Uber Goes to NeurIPS 2019

At Uber, we pursue fundamental research to push the frontiers of machine learning, and we endeavor to reduce the latest ML advances to practice, both of which enable us to more effectively ignite opportunity by setting the world in motion.

We publish our research results to the broader scientific community. This year, Uber is presenting 11 papers at the NeurIPS 2019 conference in Vancouver, Canada! Additionally, we’re sponsoring NeurlPS workshops including Women in Machine Learning (WiML), Black in AI, and the Symposium on Advances in Approximate Bayesian Inference.
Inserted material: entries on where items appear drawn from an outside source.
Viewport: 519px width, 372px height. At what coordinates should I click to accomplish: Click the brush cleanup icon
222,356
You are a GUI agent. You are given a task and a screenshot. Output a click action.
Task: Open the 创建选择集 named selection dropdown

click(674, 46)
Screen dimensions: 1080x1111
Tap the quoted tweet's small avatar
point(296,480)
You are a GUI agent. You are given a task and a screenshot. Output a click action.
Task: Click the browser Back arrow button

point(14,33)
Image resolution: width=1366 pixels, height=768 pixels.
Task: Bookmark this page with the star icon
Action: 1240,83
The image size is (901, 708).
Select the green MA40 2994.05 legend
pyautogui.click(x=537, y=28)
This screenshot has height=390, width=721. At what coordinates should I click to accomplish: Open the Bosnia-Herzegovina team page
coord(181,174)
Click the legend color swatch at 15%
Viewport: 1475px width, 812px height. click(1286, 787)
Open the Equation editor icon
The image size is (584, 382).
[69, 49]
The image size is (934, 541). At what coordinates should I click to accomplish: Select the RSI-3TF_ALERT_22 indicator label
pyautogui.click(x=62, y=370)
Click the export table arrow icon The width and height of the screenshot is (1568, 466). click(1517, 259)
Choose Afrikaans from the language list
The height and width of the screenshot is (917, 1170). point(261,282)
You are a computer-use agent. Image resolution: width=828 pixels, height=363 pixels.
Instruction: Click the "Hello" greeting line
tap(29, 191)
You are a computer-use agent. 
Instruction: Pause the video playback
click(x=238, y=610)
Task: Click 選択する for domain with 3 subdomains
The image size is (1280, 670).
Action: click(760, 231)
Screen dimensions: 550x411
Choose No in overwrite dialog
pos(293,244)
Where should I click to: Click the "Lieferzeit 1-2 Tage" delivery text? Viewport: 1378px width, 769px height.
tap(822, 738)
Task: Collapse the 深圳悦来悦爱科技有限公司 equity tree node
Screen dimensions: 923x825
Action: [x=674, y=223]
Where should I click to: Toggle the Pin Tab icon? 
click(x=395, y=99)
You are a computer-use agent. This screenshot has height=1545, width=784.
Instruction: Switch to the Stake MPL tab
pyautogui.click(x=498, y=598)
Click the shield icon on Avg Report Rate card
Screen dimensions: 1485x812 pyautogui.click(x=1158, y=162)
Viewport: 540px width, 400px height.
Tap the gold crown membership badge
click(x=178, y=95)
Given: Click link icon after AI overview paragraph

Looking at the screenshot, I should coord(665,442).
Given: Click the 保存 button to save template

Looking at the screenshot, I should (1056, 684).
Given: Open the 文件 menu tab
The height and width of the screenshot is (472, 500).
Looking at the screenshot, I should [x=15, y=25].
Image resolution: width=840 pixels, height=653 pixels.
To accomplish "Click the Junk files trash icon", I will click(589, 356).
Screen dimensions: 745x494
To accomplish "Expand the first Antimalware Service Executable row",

In this article, we categorize and briefly summarize each paper, showcasing Uber’s recent work across probabilistic modeling, Bayesian optimization, AI neuroscience, and neural network modeling.

Probabilistic modeling

Parameter elimination in particle Gibbs sampling

Anna Wigren (Uppsala University) · Riccardo Sven Risuleo (Uppsala University) · Lawrence Murray (Uber AI) · Fredrik Lindsten (Linköping University)

ArXiv
December 10 at 4:50 pm, West Ballroom C, NeurIPS Oral
December 10 at 5:30 pm, East Exhibition Hall B&C, Poster #157

Automation in probabilistic programming allows us to consider complex inference methods that may be difficult or error-prone to implement by hand. Just as automatic differentiation has greatly simplified the application of optimization algorithms, automation techniques in probabilistic programming, such as delayed sampling, promise the same for probabilistic algorithms. This work looks at a variety of particle Gibbs-style samplers for state-space models, and considers the possible gains that can be had when automatically marginalizing out the parameters using delayed sampling. For some particularly intricate methods, such as particle Gibbs with ancestor sampling, this marginalization would ordinarily result in quadratic complexity in the number of observations, but we demonstrate that linear complexity is achievable using computations involving the exponential family of distributions. Furthermore, we consider some blocking strategies to handle weakly-informative priors, and demonstrate the ideas on some applications in ecology and epidemiology.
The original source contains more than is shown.